Na altura, ficámos chateados porque só na primavera é que pudemos voltar aos trilhos com Matt. Mas aí, com a ajuda de uma peritagem da seguradora, Matt comprou uma nova Stumpjumper S- Works em 1997 na Ben’s Cycle, em Milwaukee. Custou 1.500$ na altura, o que foi absurdamente caro. Era verde e vermelha; parecia uma bicicleta de Natal. Então, estávamos tão entusiasmados como nervosos; entusiasmados porque sabíamos que íamos voltar a andar, mas nervosos porque a bicicleta nova estava totalmente equipada com XTR. Ficámos muito entusiasmados quando o Matt comprou a bicicleta e disse ao vendedor: "Não te preocupes com os pedais, já tenho os meus 737 da minha bicicleta antiga." E lá fomos nós…

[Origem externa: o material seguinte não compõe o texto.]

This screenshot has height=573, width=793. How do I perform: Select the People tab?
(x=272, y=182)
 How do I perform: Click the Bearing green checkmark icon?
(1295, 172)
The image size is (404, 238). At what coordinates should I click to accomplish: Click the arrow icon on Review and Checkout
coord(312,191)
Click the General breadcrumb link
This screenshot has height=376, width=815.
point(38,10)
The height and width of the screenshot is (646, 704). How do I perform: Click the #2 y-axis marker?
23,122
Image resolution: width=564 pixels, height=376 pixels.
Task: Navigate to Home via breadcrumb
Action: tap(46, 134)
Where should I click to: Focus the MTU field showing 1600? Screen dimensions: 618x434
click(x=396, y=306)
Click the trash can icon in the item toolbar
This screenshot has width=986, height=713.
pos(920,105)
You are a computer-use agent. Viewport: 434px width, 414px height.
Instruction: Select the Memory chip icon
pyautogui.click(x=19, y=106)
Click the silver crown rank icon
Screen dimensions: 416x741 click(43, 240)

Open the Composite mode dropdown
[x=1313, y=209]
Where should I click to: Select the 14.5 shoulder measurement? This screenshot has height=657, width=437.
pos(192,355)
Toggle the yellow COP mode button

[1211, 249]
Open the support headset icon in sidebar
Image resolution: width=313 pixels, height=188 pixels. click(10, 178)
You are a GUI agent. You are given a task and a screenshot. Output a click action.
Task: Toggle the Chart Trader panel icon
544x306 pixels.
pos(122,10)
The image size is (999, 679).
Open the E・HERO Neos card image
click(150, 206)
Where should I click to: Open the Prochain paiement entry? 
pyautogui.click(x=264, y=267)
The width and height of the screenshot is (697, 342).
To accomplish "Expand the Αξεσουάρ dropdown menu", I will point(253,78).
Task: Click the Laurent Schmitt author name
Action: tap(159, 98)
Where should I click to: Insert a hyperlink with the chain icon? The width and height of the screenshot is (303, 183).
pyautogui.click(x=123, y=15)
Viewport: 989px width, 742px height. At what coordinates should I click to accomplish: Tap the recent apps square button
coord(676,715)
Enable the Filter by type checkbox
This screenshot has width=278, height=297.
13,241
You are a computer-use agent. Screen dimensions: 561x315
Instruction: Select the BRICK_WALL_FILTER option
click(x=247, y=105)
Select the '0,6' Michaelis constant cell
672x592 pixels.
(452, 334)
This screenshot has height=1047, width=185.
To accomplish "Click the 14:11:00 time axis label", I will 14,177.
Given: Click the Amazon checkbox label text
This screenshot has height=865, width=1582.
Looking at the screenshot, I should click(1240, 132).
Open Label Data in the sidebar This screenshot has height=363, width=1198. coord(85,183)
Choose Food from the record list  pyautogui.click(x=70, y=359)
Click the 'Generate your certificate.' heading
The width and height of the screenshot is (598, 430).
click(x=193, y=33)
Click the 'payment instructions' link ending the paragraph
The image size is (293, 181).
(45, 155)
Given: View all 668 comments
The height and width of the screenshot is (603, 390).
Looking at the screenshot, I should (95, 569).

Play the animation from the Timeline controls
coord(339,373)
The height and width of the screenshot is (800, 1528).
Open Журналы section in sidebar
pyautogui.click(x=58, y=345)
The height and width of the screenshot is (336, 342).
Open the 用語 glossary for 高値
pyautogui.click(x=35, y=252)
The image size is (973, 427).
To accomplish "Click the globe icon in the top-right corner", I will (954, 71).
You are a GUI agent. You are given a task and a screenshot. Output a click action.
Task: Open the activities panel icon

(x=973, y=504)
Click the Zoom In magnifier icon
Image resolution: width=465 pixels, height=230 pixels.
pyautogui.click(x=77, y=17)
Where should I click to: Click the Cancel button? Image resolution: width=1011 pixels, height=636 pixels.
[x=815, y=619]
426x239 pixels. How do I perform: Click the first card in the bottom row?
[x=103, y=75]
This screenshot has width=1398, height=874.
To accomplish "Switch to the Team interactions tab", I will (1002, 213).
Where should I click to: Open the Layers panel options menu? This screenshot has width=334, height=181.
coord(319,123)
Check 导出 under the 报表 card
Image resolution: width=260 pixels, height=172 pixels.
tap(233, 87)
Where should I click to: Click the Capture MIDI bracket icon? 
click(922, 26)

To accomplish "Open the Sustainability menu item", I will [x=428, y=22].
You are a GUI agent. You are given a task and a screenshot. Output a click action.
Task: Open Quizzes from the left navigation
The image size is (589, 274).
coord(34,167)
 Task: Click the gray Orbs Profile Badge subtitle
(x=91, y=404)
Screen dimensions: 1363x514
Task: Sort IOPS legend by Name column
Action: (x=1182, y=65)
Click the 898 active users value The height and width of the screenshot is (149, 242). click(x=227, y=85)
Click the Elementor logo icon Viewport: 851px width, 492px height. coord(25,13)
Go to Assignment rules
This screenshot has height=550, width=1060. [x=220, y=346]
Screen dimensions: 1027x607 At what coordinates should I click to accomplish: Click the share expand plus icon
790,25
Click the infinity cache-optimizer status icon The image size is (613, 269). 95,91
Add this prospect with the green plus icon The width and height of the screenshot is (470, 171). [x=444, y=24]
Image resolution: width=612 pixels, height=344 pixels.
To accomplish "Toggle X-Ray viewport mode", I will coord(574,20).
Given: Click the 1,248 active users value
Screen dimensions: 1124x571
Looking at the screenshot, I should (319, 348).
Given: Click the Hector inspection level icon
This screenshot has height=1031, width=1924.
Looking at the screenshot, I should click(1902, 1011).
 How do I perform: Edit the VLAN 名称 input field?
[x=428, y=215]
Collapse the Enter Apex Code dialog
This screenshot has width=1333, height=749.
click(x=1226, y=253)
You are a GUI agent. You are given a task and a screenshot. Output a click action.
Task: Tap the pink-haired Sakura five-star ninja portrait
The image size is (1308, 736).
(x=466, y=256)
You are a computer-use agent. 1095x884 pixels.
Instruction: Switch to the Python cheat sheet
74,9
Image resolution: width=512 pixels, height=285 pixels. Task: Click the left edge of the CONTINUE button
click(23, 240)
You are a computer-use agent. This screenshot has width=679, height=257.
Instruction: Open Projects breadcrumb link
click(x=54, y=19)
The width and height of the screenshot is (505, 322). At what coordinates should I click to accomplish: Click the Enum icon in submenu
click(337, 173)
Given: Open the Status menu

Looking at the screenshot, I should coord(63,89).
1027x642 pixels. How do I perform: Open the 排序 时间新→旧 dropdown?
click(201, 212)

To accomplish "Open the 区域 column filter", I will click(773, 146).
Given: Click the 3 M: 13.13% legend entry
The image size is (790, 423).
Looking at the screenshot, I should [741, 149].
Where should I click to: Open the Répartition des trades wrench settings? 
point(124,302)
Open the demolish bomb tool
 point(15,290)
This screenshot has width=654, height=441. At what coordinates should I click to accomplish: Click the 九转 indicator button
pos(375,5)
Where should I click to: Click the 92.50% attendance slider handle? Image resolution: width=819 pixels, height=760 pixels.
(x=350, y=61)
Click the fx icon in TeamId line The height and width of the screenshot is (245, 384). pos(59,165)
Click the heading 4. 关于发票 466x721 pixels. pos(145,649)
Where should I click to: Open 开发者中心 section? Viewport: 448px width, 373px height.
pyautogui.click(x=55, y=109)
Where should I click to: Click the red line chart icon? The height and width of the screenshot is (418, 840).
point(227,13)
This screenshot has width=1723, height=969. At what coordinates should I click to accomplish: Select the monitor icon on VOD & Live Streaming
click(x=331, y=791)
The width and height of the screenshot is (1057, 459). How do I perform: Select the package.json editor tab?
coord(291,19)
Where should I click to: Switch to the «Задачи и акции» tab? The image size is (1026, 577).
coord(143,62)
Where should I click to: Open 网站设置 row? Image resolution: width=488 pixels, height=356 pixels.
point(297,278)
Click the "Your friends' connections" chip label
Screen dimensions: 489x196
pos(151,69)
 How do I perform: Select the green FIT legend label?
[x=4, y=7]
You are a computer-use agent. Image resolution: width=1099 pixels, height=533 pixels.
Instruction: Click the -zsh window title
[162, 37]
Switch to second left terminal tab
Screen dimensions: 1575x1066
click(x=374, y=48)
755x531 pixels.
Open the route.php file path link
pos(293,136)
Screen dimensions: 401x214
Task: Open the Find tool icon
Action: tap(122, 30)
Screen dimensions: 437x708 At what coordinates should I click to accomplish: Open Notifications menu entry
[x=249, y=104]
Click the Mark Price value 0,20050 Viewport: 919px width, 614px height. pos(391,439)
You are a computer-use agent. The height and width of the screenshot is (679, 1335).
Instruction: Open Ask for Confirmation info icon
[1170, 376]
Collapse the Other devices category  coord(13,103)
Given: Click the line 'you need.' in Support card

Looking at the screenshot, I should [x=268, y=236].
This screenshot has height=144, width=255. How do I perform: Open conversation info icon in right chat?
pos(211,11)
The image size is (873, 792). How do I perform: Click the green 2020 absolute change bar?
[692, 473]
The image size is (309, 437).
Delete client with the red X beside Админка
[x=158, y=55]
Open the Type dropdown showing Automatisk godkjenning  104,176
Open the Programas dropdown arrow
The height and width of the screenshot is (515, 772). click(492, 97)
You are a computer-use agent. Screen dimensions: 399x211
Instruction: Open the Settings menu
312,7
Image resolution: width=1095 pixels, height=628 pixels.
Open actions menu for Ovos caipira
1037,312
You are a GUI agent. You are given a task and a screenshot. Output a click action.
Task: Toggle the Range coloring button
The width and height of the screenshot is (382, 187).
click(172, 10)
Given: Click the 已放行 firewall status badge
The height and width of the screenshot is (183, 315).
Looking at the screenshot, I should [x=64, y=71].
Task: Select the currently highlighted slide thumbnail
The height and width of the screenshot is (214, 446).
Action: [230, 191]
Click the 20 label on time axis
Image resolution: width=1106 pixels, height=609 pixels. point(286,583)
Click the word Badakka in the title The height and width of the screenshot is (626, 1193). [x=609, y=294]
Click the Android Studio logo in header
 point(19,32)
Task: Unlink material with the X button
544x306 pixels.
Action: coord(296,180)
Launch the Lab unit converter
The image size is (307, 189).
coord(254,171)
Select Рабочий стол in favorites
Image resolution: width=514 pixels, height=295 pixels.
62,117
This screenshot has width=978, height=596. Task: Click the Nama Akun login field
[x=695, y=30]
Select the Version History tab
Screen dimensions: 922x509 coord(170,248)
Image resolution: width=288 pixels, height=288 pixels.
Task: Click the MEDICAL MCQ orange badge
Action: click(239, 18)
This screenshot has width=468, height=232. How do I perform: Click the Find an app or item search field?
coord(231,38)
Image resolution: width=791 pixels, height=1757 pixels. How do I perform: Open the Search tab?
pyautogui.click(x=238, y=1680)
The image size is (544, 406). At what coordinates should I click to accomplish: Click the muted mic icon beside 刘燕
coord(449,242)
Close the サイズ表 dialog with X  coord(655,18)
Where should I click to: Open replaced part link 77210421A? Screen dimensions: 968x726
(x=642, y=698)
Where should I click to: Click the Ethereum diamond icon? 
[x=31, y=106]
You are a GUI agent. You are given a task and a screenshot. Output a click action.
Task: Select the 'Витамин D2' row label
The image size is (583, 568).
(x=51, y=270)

Nunca nos vamos esquecer da nossa primeira volta em Emma Carlin. Fomos com um grupo de amigos e, entretanto, parámos numa interseção do trilho e o pessoal de Chicago andou todo a olhar para nós e para a nova S-Works e cheirava a ciúme no ar. Então, tínhamos isso a nosso favor... o que foi bom.

 

As voltas de Matt com os amigos continuaram em Wisconsin durante alguns anos. Depois, em 2002, Matt dedidiu mudar-se para Salt Lake City, no Utah. Parte dessa mudança foi motivada por uma visita a Moab, em 1997. Acompanhámos Matt no Trilho Slickrode e no Porcupine Rim, duas décadas antes dos parques de estacionamentos alcatroados, dos novos hotéis e das multidões. Foi tão divertido! Nós, Matt, uns amigos e kms de bicicleta. Juntámo-nos a um clube de ciclismo de estrada em Salt Lake City e continuámos a andar juntos durante anos. Utah, Idaho, Colorado, Wyoming... kms e solidão infinitos nos trilhos. As nossas voltas juntos continuaram, mesmo perante as constantes piadas tanto sobre a idade da bicicleta do Matt como a minha.

 

Em 2010, Matt decidiu comprar uma nova suspensão Stumpjumper completa. Foi, provavelmente, no momento certo. Nós estávamos muito assustados. Uma bicicleta nova de 4.000$ podia precisar de pedais novos, não?

 

Para nosso alívio e surpresa, Matt comprou a nova bicicleta e disse (novamente) à Ben’s Cycles que não precisava de pedais novos. Espetacular!

 

Então, fomos montados numa Stumpjumper nova e as nossas aventuras continuaram. Desde aí, Matt foi operado ao ombro, partiu as costelas, sofreu algumas contusões e uma fusão na cervical, nos discos C4-5. Mas, ainda assim nos leva a dar umas voltas de bicicleta.

 

Bem, estávamos em Moab no último fim de semana e percebemos que ficámos sem força. Os nossos rolamentos estão completamente estragados e as molas gastas. Detestámos ter de o fazer, mas dissemos ao Matt que estava na hora de nos reformarmos. Há 25 anos, Matt tirou-nos da caixa e colocou-nos na sua bicicleta. Nunca nos ajustou a tensão nem nos limpou. Ontem fomos a REI e Matt comprou um novo par de M8000. Espero que saibam fazer jus ao legado. Se durarem tanto quanto nós, nessa altura Matt terá 66 anos. Provavelmente, nós durámos mais tempo do que a maioria dos casamentos nos EUA e a verdade é que foi muito divertido.

 

Então, só queríamos agradecer e dizer que é ótimo estar de regresso a casa.